Nacarey’s condition was so perplexing, it took several inpatient stays and many months for medical specialists at N.C. Children’s Hospital to determine a diagnosis.

Mystery Solved: Physicians persevere to find diagnosis for Eagle Springs boy

When Nacarey was 11 days old, he became so sick that he had to be airlifted from Pinehurst's Moore Regional Hospital to North Carolina Children's Hospital in Chapel Hill, more than 75 miles away from his hometown of Eagle Springs, North Carolina.

Doctors began working on newborn Nacarey as soon as he arrived. They were able to stabilize him, yet they could not determine what was wrong. All his diagnostic tests came back negative.

Nacarey spent several months in the Children's Hospital's Newborn Critical Care Center when finally his mother, Julie, was able to take him home. But after being home for a couple weeks, Nacarey became so sick he had to return to the Children's Hospital. Once again, all tests came back negative.

And the cycle repeated itself again. Nacarey spent time at the Children's Hospital getting well, went home and then became sick enough to return.

"Every time he would go home, he would get sick again and had to go back," recalls Julie. "The doctor finally told me that 'after all the tests came back negative, we don't know what is wrong with him.' He told me the truth. That just impressed me so much that he said that."

Nacarey's doctors did not give up.

He was finally diagnosed with protein-losing enteropathy, a condition of the gastrointestinal tract resulting in the loss of protein from the body. This condition usually affects adults. It is so rarely seen in children, says Julie, Nacarey was the first child seen with it at N.C. Children's Hospital.

Once his care team had a diagnosis, they were able to treat him for it, and Nacarey became much better. Today, Nacarey is a busy 4-year-old who will start kindergarten in the fall. He still needs ongoing treatment, both routine outpatient care and inpatient stays on 6 Children's as needed, but he is getting better. When he gets older, he may need an intestinal transplant. But Julie knows her little boy is in good hands.

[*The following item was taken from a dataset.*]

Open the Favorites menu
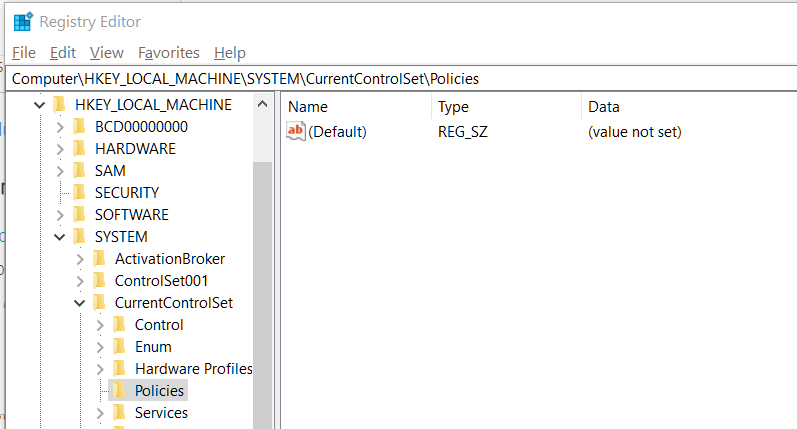click(169, 53)
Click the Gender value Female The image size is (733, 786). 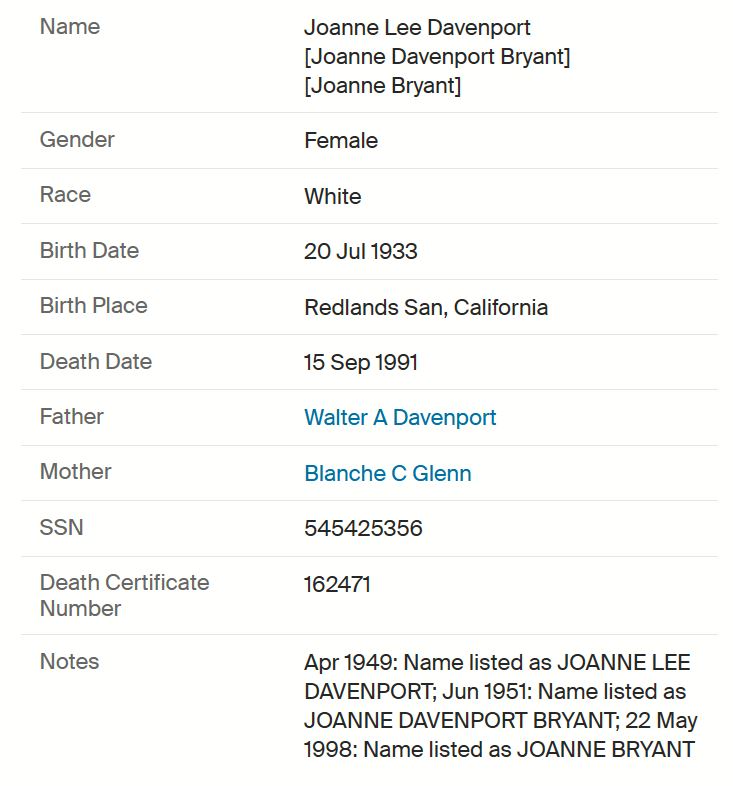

"It's really the people that make all the difference," says Julie. "Everyone at UNC has shown us so much love. The doctors and nurses were so careful with him from day one—and they never gave up on him, not once. They've given us the best care, and he’s doing great now because of them."

More about Nacarey

Hometown: Eagle Springs, NC; Moore County — about 150 miles roundtrip
Diagnosis: Protein-losing enteropathy (PLE)
Primary pediatric specialty: Gastroenterology
Other pediatric specialties seen: Endocrinology; recreational therapy
Favorite caregivers: Everyone on 6 Children's
Favorite thing about N.C. Children's Hospital: Mom, Julie, says, "Everyone at the Children’s Hospital, they’re just sweet people. They go all out. We always feel special and very loved.".